Setting up required code:
```{r, map_prep}
top_routes <- intl_flights_city_pairs_prep_df %>%
filter(year ==2019) %>%
group_by(route) %>%
summarise(passengers_total = sum(passengers_total)) %>%
ungroup() %>%
slice_max(passengers_total, n=150) %>%
select(route) %>%
pull() %>%
as.character()
routes <- intl_flights_city_pairs_prep_df %>%
filter(route %in% top_routes) %>%
select(route,australian_city, international_city,
aust_city_lat,aust_city_lng,
intl_city_lat,intl_city_lng) %>%
unique()
```
And the resulting map:
```{r, map}
# A function to plot routes
plot_routes=function( dep_lon, dep_lat, arr_lon, arr_lat, ...){
inter <- gcIntermediate(c(dep_lon, dep_lat), c(arr_lon, arr_lat), n=50, addStartEnd=TRUE, breakAtDateLine=F)
inter=data.frame(inter)
diff_of_lon=abs(dep_lon) + abs(arr_lon)
if(diff_of_lon > 180){
lines(subset(inter, lon>=0), ...)
lines(subset(inter, lon<0), ...)
}else{
lines(inter, ...)
}
}
# background map
par(mar=c(0,0,0,0))
map('world',col="gray", fill=TRUE, bg="white",
lwd=0.05,border=0, mar=rep(0,4),ylim=c(-75,75) )
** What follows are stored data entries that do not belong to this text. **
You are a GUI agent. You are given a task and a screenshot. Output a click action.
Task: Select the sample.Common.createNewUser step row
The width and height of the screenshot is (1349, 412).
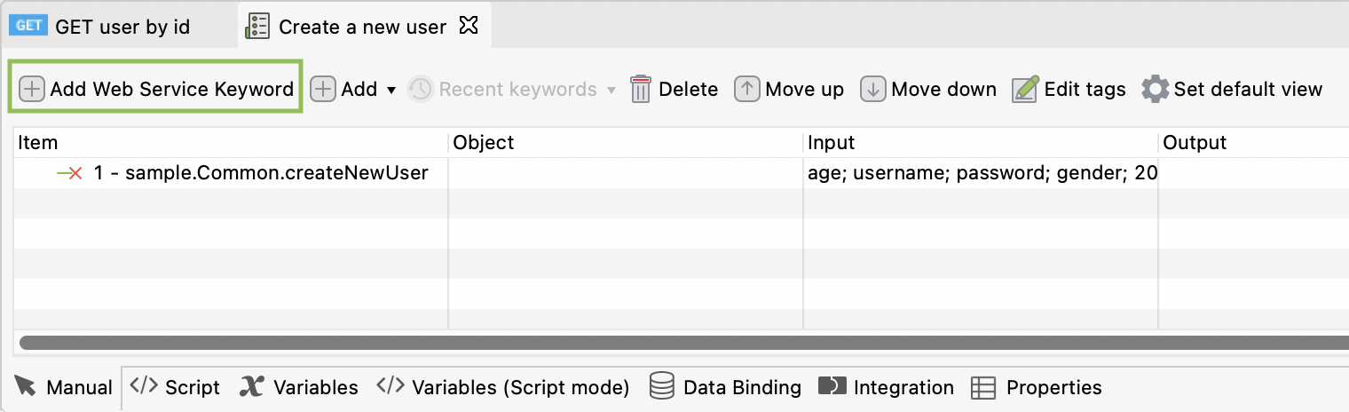pos(261,173)
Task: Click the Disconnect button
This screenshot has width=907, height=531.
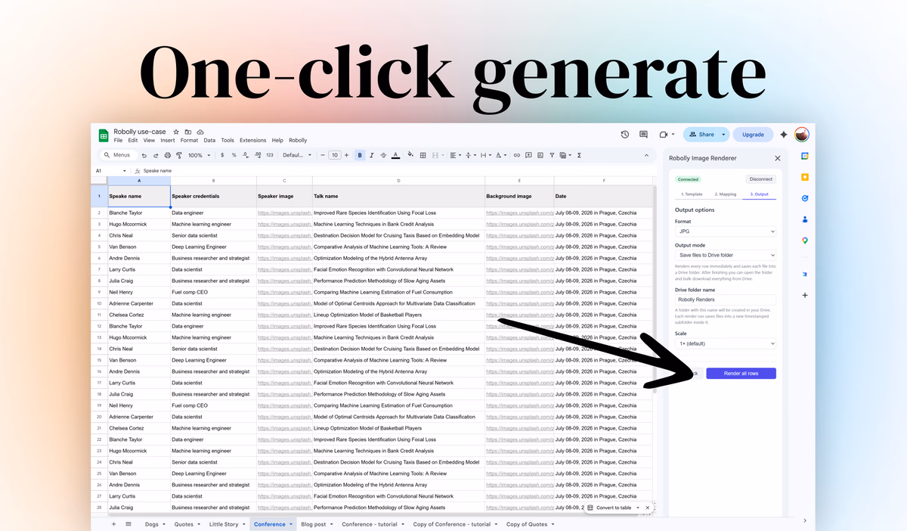Action: 760,179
title("International Flight Routes - Australia 2019")
# add all selected routes:
for(i in 1:nrow(routes)){
plot_routes(routes$aust_city_lng[i],
routes$aust_city_lat[i],
routes$intl_city_lng[i],
routes$intl_city_lat[i],
col="blue", lwd=.1)
}
# add points and names of cities
points(x=routes$intl_city_lng,
y=routes$intl_city_lat, col="slateblue", cex=2, pch=20)
```
The above map is a bit(!) overloaded, because I left all routes in (to pick up London, New York etc). We can play with that in a more dynamic environment, probably Shiny (or even Power Bi)
As mentioned, the great circle mapping was a bit of a pain to do, but actually quite simple once you find the correct approach. I will improve this as time permits!